Problem requirements: Rewrite the stretch of the Ahdout profile from "Ahdout was one" through "the federal courts.", switching "Ruth Bader Ginsburg Prize" to "Ginsburg Award".

----- Selection

Since she graduated in 2013, Ahdout has been clerking for Judge Debra Ann Livingston of the U.S. Court of Appeals for the Second Circuit, a Paul J. Kellner Professor of Law.
 
“I learn from her every day,” Ahdout said of Livingston. “I aspire to her ability to read so much and distill down exactly what her question is. That’s going to be useful next year, to the extent that I can learn that skill while I’m here.”
 
Ahdout was one of just five 2013 graduates awarded the Ruth Bader Ginsburg Prize for earning James Kent academic honors for outstanding achievement in each of her three years at the Law School. In particular, Ahdout stood out in the study of federal courts, winning the Best in Class Award in that subject area and the Wilfred Feinberg Prize for best student work in an area related to the federal courts.
 
Ahdout said she was grateful for the support of Columbia Law School professors Daniel C. Richman, also a Paul J. Kellner Professor of Law; Peter L. Strauss, the Betts Professor of Law; and former professor Trevor W. Morrison ’98, who was a Bristow Fellow in 1999. In addition to inspiring Ahdout in their courses, each offered her guidance and counsel as she considered the start of her career.
 
Outside of her work in the classroom, Ahdout was a member of the Columbia Law Student Senate, a teaching assistant for Civil Procedure and Constitutional Law, and an editor of the Columbia Law Review. Prior to law school, she attended the University of Virginia as a Jefferson Scholar and was awarded best undergraduate thesis in economics, earning her B.A. in economics and government with highest distinction.
 
Bristow Fellows are chosen from law school graduates with excellent academic records—many with clerkship experience. They assist attorneys in the Office of the Solicitor General in drafting briefs in opposition to certiorari filed against the government in the U.S. Supreme Court, preparing petitions for certiorari and briefs on the merits, preparing recommendations regarding authorization of government appeals in the lower courts, and assisting in the preparation of oral arguments before the high court.
 
Ahdout will begin her one-year fellowship this summer.

----------
----- Stored records

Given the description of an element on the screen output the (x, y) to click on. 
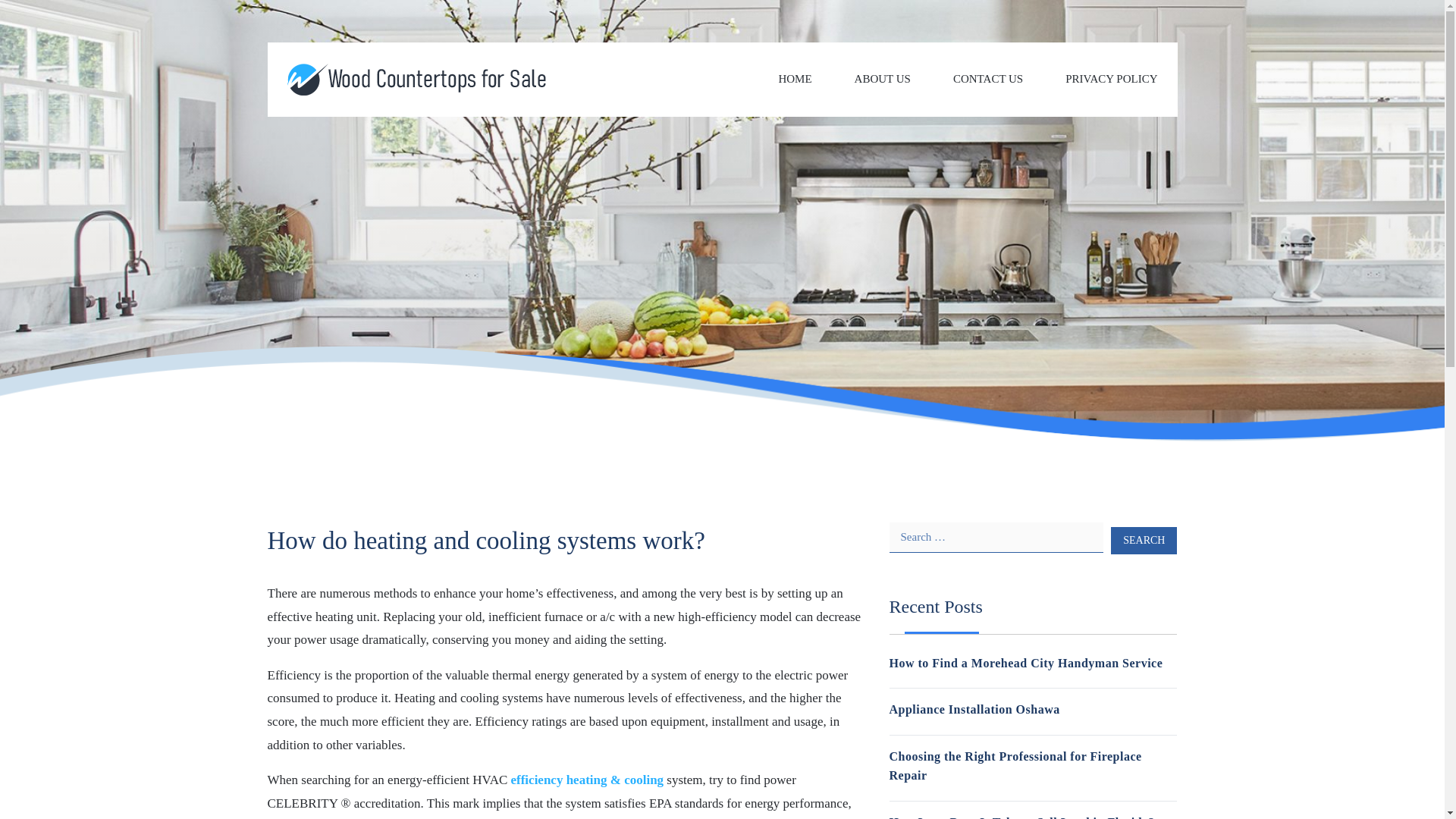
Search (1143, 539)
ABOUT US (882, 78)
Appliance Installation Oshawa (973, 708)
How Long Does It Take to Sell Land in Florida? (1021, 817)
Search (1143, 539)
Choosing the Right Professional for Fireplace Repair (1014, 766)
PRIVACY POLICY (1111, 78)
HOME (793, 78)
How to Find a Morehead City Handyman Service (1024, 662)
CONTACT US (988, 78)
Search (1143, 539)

----------
----- Stored records

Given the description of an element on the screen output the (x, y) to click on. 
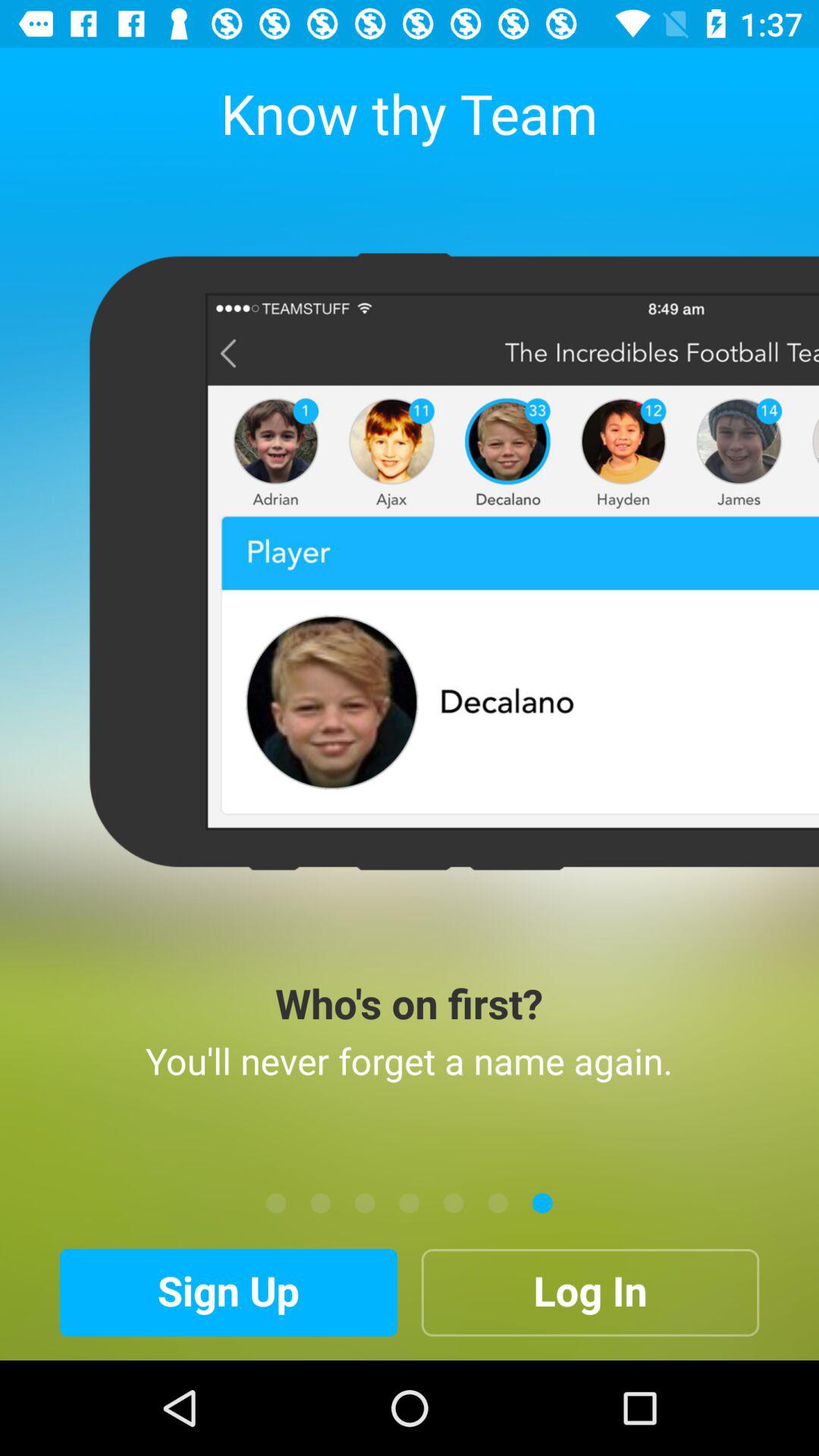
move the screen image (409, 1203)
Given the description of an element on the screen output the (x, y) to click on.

----------

Output for this task:
Ahdout was one of just five 2013 graduates awarded the Ginsburg Award for earning James Kent academic honors for outstanding achievement in each of her three years at the Law School. In particular, Ahdout stood out in the study of federal courts, winning the Best in Class Award in that subject area and the Wilfred Feinberg Prize for best student work in an area related to the federal courts.